Abstract
Influenza B virus (IBV) undergoes seasonal antigenic drift more slowly than influenza A virus, but the reasons for this difference are unclear. While the evolutionary dynamics of influenza viruses play out globally, they are fundamentally driven by mutation, reassortment, drift, and selection at the level of individual hosts. These processes have recently been described for influenza A virus, but little is known about the evolutionary dynamics of IBV during individual infections and transmission events. Here, we define the within-host evolutionary dynamics of IBV by sequencing virus populations from naturally infected individuals enrolled in a prospective, community-based cohort over 8,176 person-seasons of observation. Through analysis of high depth-of-coverage sequencing data from samples from 91 individuals with influenza B, we find that IBV accumulates lower genetic diversity than previously observed for influenza A virus during acute infections. Consistent with studies of influenza A viruses, the within-host evolution of IBVs is characterized by purifying selection and the general absence of widespread positive selection of within-host variants. Analysis of shared genetic diversity across 15 sequence-validated transmission pairs suggests that IBV experiences a tight transmission bottleneck similar to that of influenza A virus. These patterns of local-scale evolution are consistent with the lower global evolutionary rate of IBV.IMPORTANCE The evolution of influenza virus is a significant public health problem and necessitates the annual evaluation of influenza vaccine formulation to keep pace with viral escape from herd immunity. Influenza B virus is a serious health concern for children, in particular, yet remains understudied compared to influenza A virus. Influenza B virus evolves more slowly than influenza A virus, but the factors underlying this are not completely understood. We studied how the within-host diversity of influenza B virus relates to its global evolution by sequencing viruses from a community-based cohort. We found that influenza B virus populations have lower within-host genetic diversity than influenza A virus and experience a tight genetic bottleneck during transmission. Our work provides insights into the varying dynamics of influenza viruses in human infection.
Highlights
Influenza viruses rapidly mutate and evolve through selection, genetic drift, and reassortment [1]
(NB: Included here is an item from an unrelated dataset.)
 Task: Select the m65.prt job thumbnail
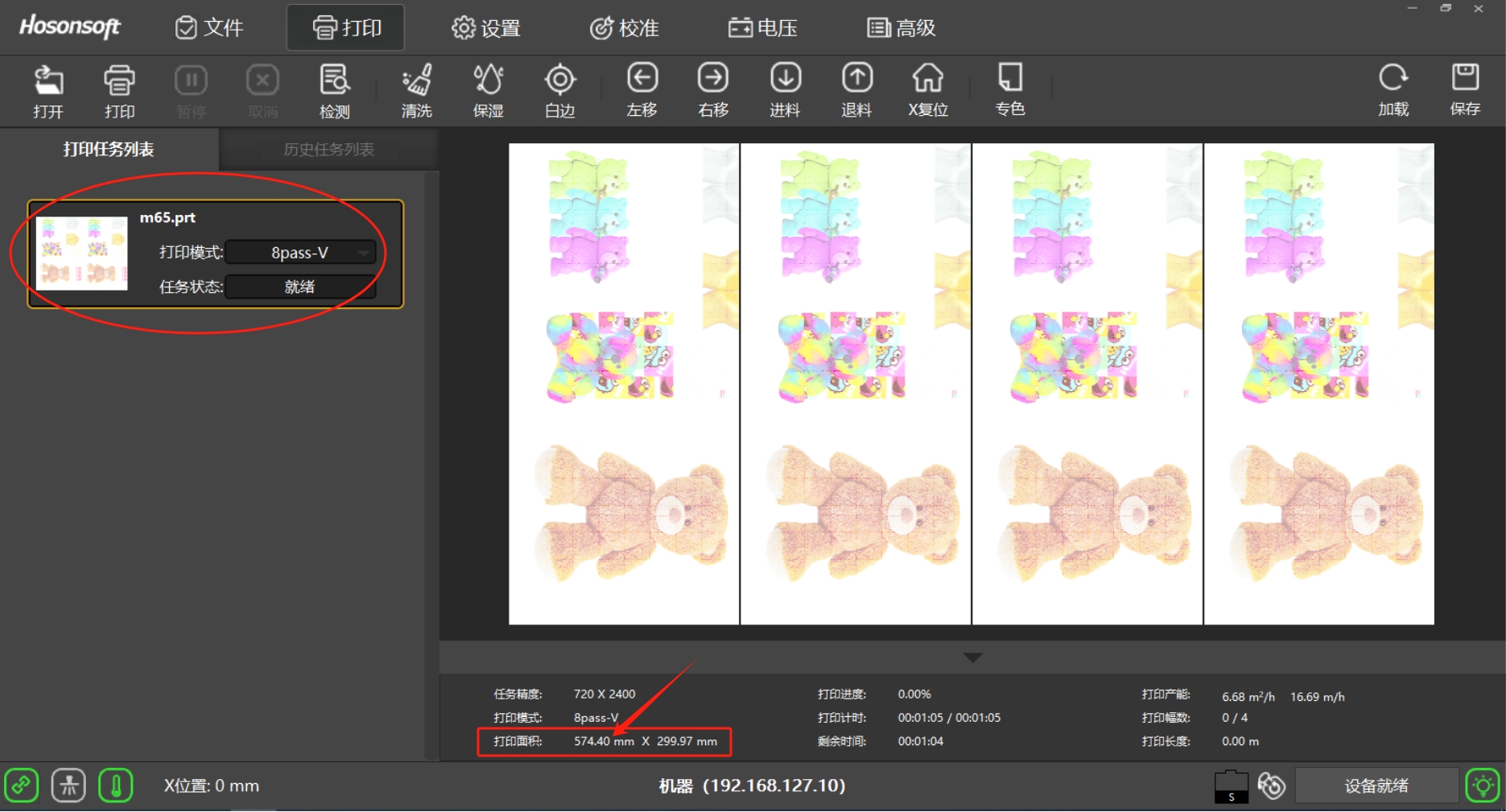81,253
influenza B virus (IBV) exhibits lower within-host diversity compared to influenza A virus (IAV)
We define the within-host genetic diversity of IBV in natural infections by sequencing 106 samples collected over 8176 person-seasons of observation in a household cohort
Summary
Influenza viruses rapidly mutate and evolve through selection, genetic drift, and reassortment [1]. Influenza A virus (IAV) and influenza B virus (IBV) evolve under strong positive selection driven by pressure for escape from pre-existing population immunity [2,3]. IAV and IBV both undergo seasonal antigenic drift and share a similar genomic architecture, but their ecology and evolution differ in important ways [5]. While IBV accounts for roughly one-third of influenza’s burden of morbidity and mortality [6,7], it circulates only in humans and is considered to be a lower pandemic risk than influenza A (IAV) due to the lack of an animal reservoir. Like IAV, there are co-circulating, antigenically-distinct lineages of IBV that are included in the quadrivalent influenza vaccine. Two lineages of IBV diverged in the 1980s, B/Victoria/2/87-like and B/Yamagata/16/88-like, here referred to as B/Victoria and B/Yamagata, respectively [8]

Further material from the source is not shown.